Biochemical mechanisms of calcium mobilisation induced by mastoparan and chimeric hormone-mastoparan constructs

Ca²⁺ efflux, Ca²⁺-ATPase, and membrane permeability measurements were used to investigate the biochemical mechanisms of Ca²⁺ release induced by mastoparan (MP) and the chimeric hormone-Mp constructs incorporating galanin (galparan) or vasopressin antagonist (M375 and M391) moieties. Comparative studies utilised preparations of porcine cerebellar microsomes and rabbit skeletal muscle sarcoplasmic reticulum (SR), MP and chimeric peptides galparan, M375 and M391 induce Ca²⁺ release over a range of concentrations from 0.3-10 μM. Comparison of MP and three chimeric, N-terminal extended, constructs indicates that N-terminal extension modifies the biological properties of MP, producing changes in efficacy which are enzyme-isoform-specific.
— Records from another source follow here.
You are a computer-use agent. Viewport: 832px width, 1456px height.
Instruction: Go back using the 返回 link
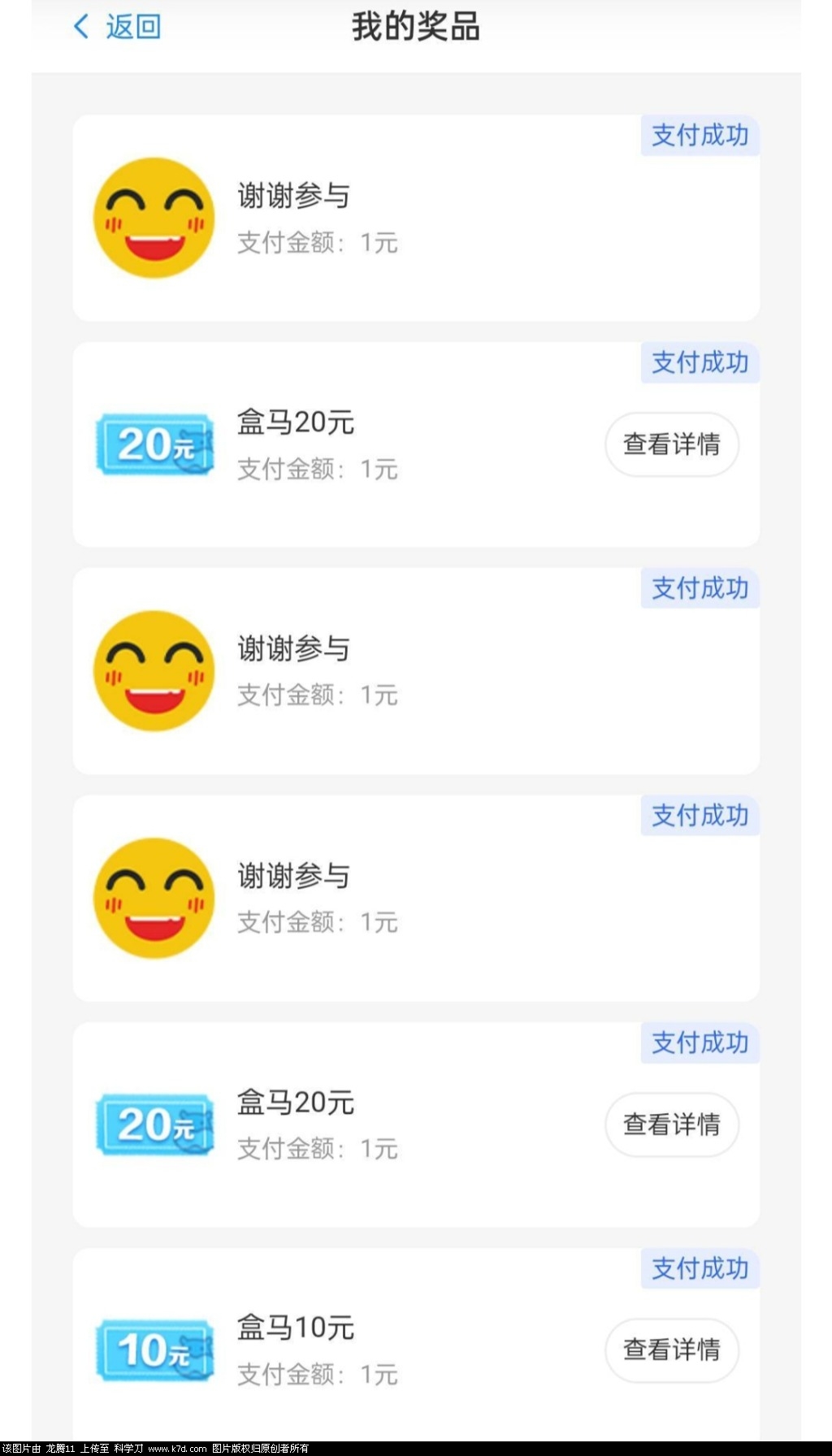(x=133, y=27)
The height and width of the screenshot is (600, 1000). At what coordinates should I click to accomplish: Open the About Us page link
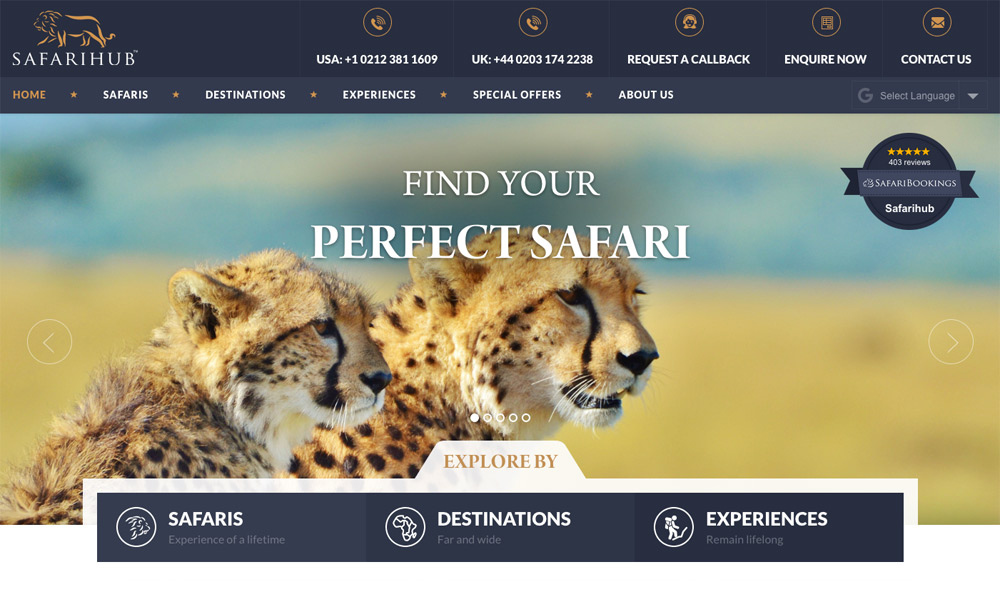point(645,94)
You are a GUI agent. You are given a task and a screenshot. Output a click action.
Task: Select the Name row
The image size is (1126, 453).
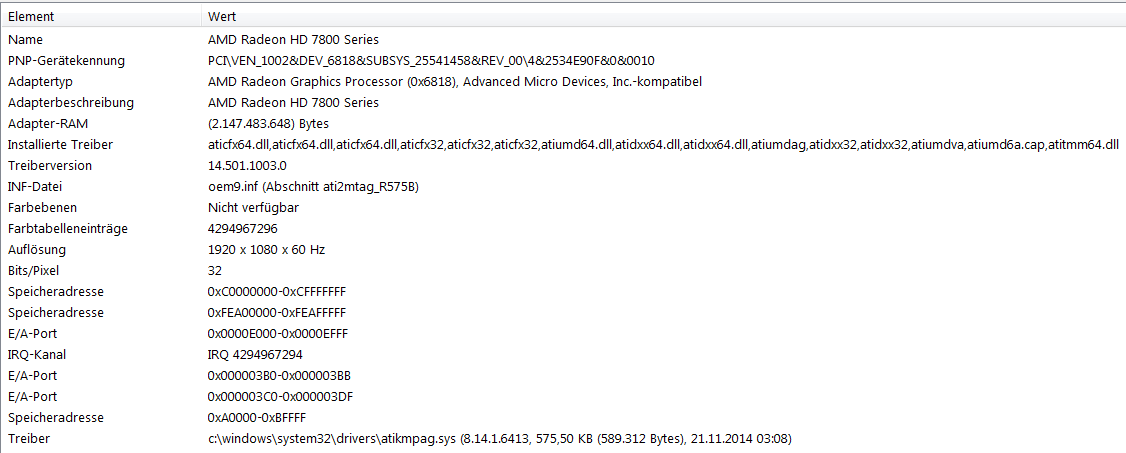[563, 39]
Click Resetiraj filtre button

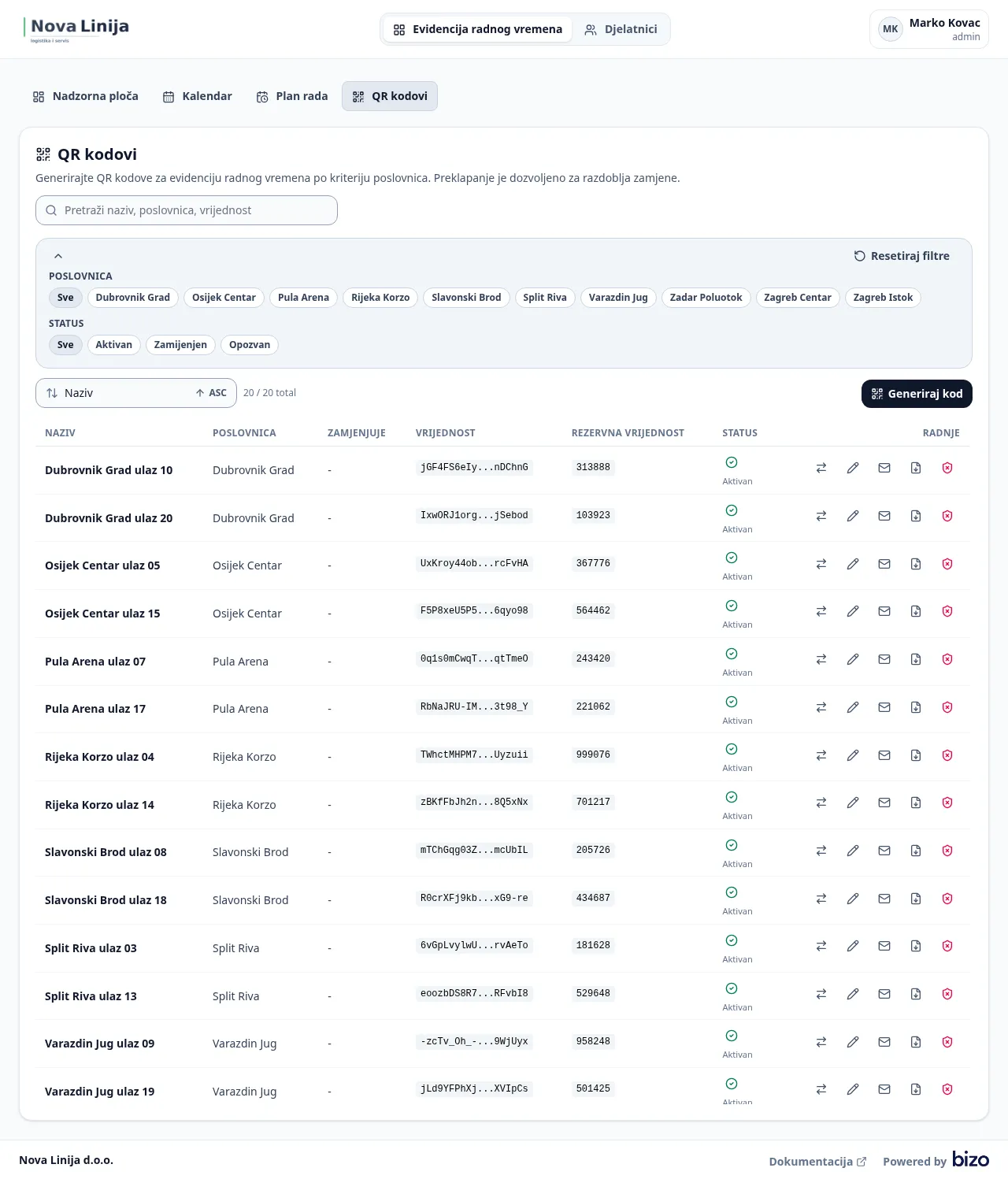point(902,256)
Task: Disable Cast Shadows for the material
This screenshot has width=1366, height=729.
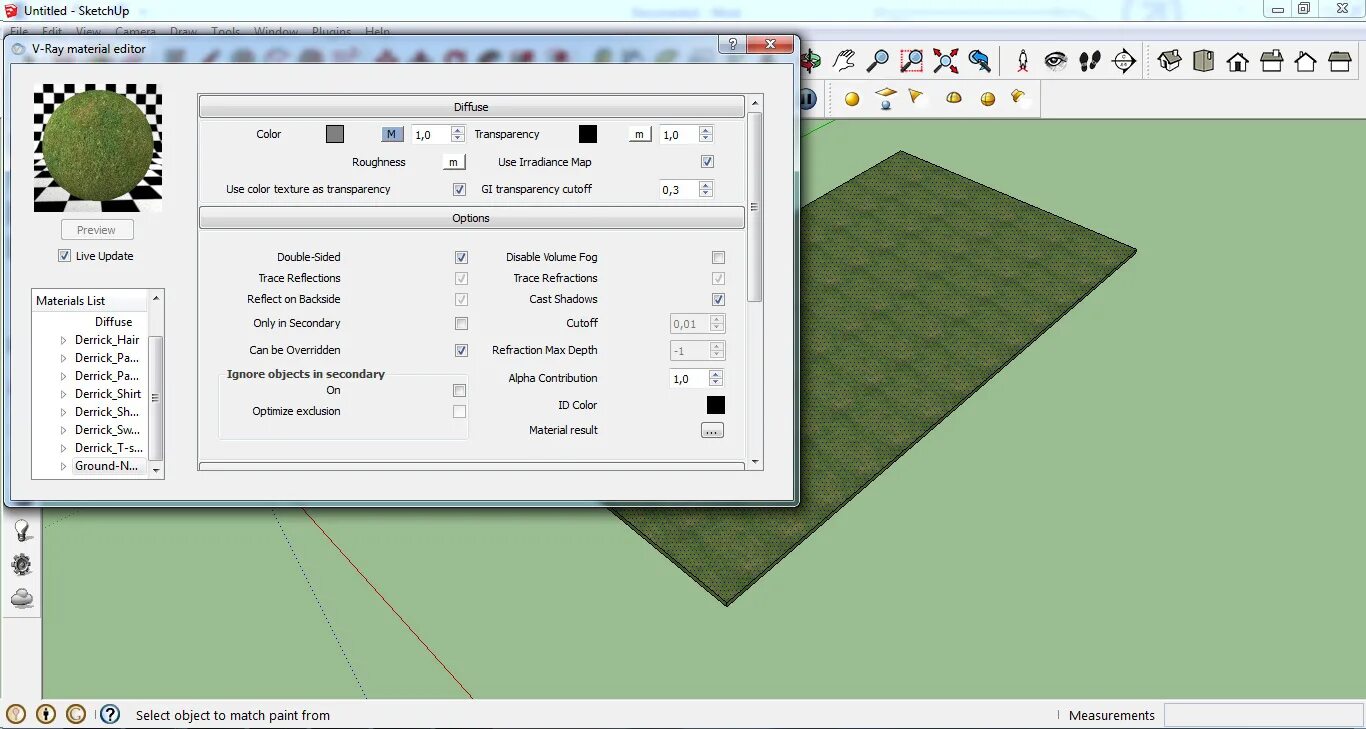Action: pyautogui.click(x=718, y=299)
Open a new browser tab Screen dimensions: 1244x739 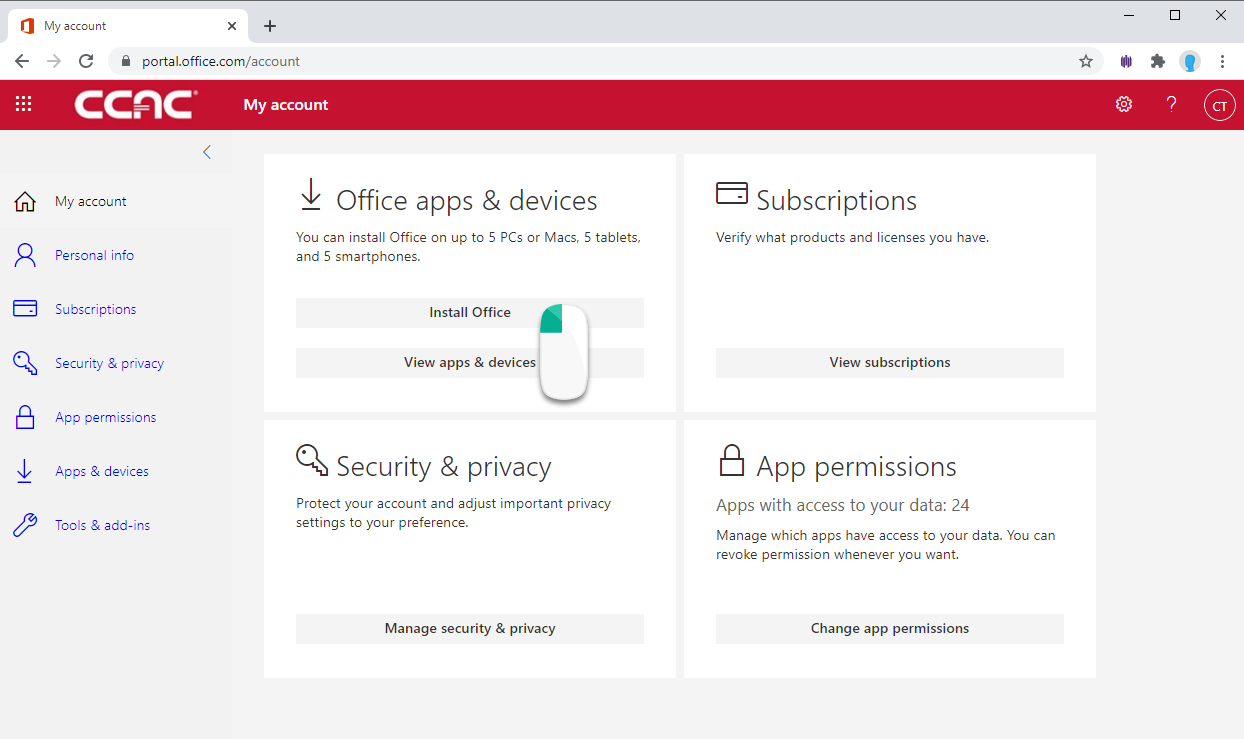(269, 25)
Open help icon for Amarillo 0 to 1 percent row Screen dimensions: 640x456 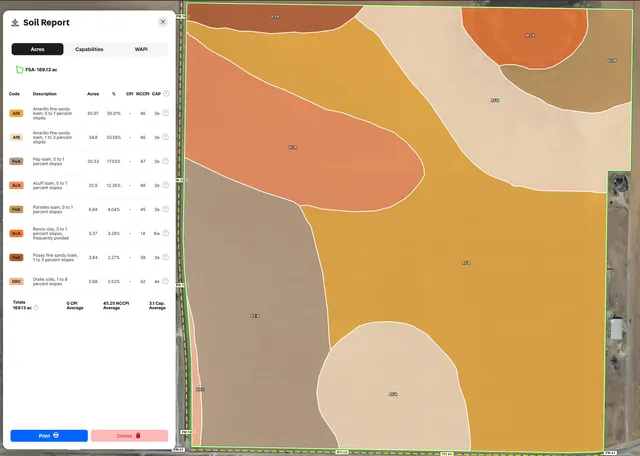coord(166,113)
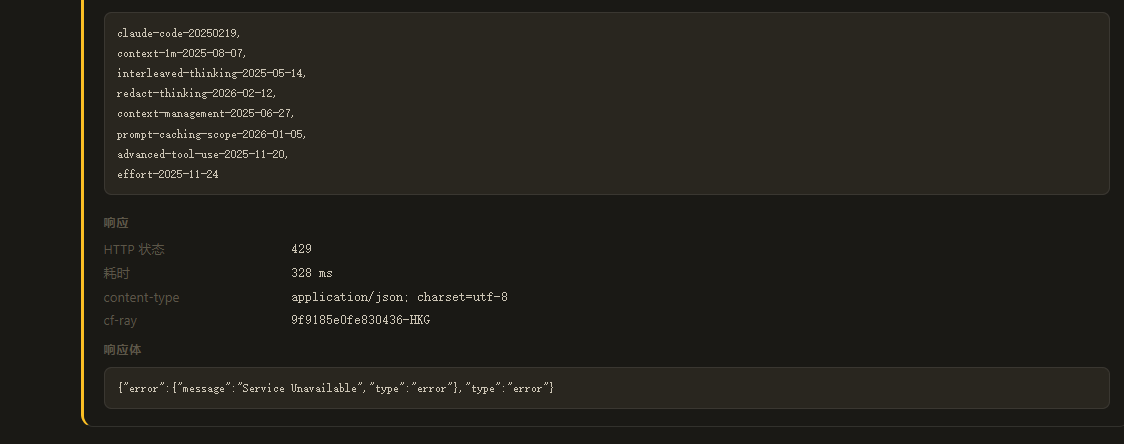Select the effort-2025-11-24 entry
1124x444 pixels.
168,174
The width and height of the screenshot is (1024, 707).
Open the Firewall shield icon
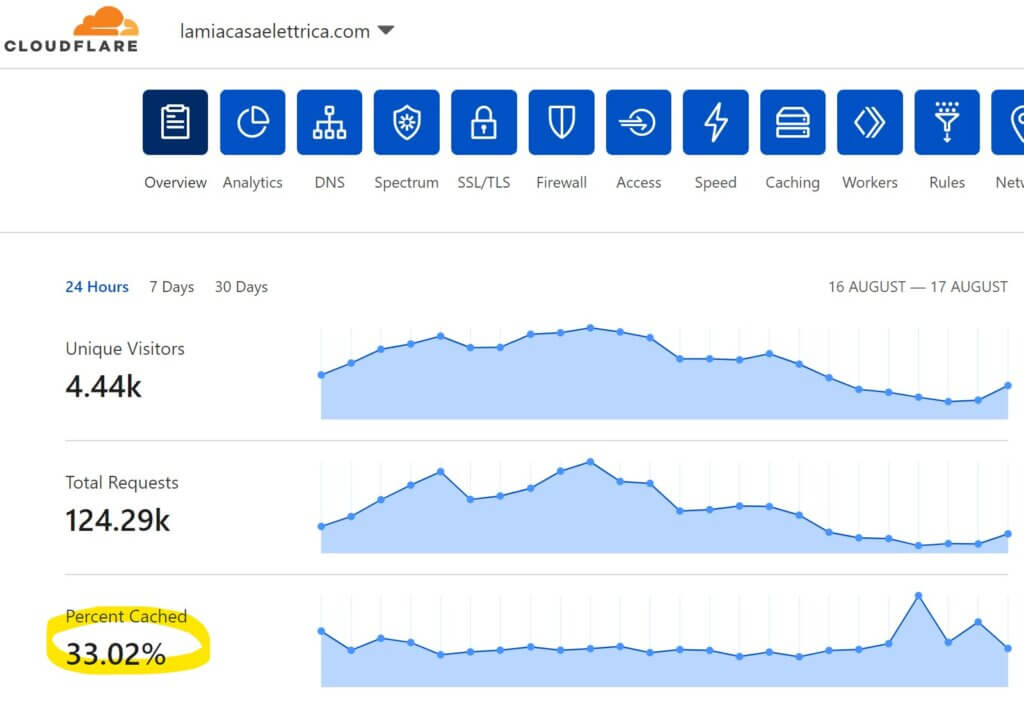click(x=561, y=123)
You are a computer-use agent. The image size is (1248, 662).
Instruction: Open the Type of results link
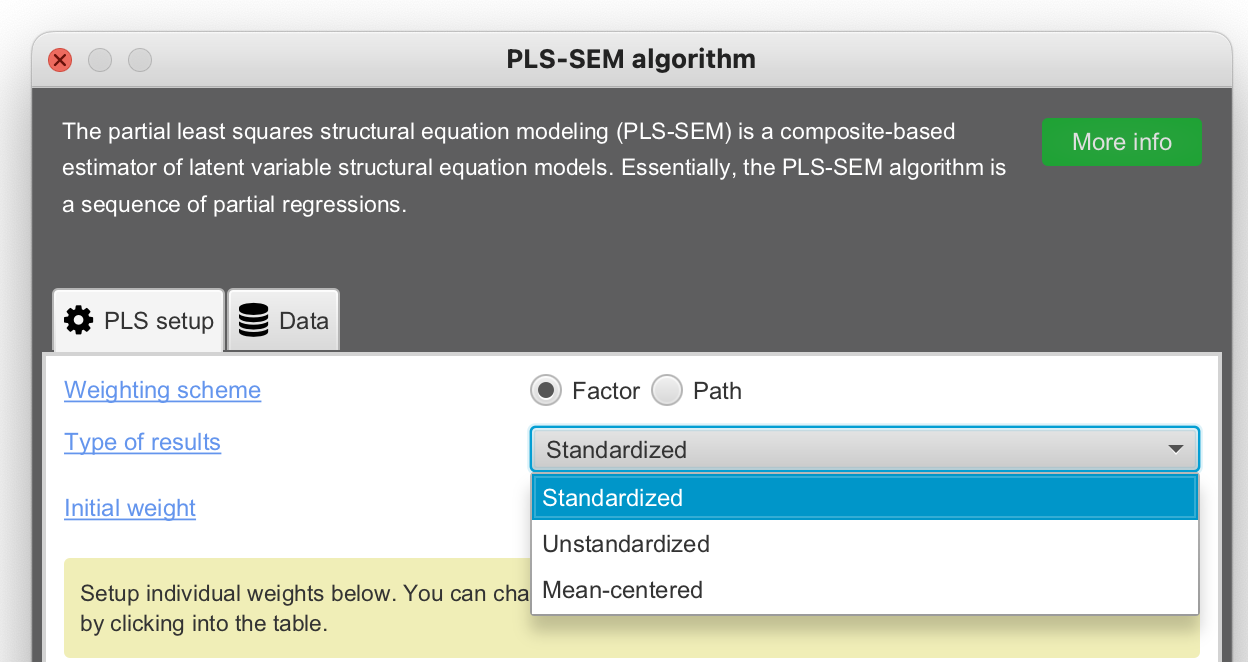[142, 442]
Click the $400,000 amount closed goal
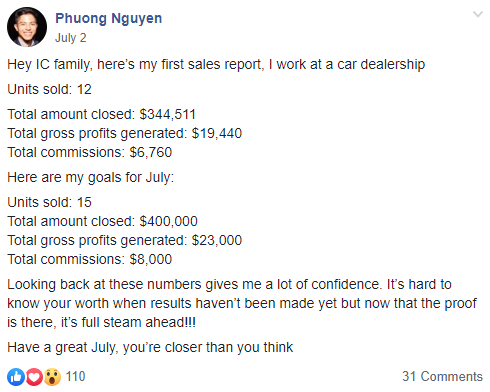Screen dimensions: 490x392 102,221
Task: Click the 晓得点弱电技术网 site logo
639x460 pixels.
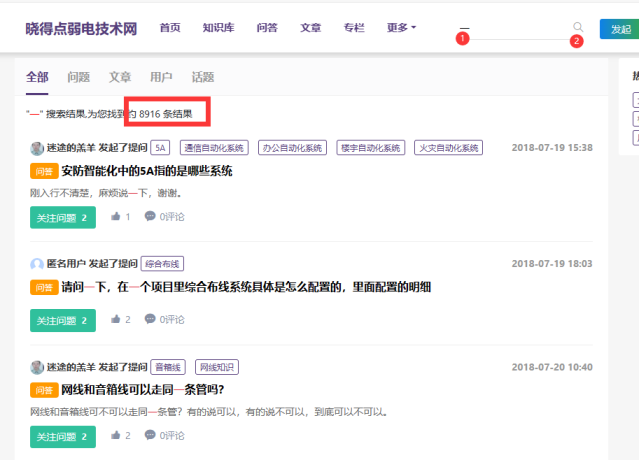Action: (x=81, y=28)
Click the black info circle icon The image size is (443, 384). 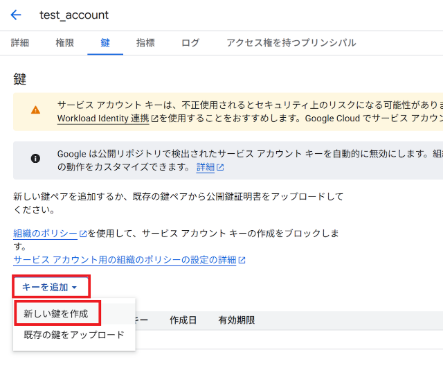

Biochemical studies indicate that the chimeric analogues and MP inhibit Ca²⁺-ATPases and directly activate the ryanodine receptor (RyR) to release Ca²⁺ from both heavy SR (HSR) and microsomes. The same peptides have no effect on the InsP₃ receptor (InsP₃,R), Other actions that include modest changes in membrane permeability may also contribute to the Ca²⁺-mobilising action of MP and chimeric constructs.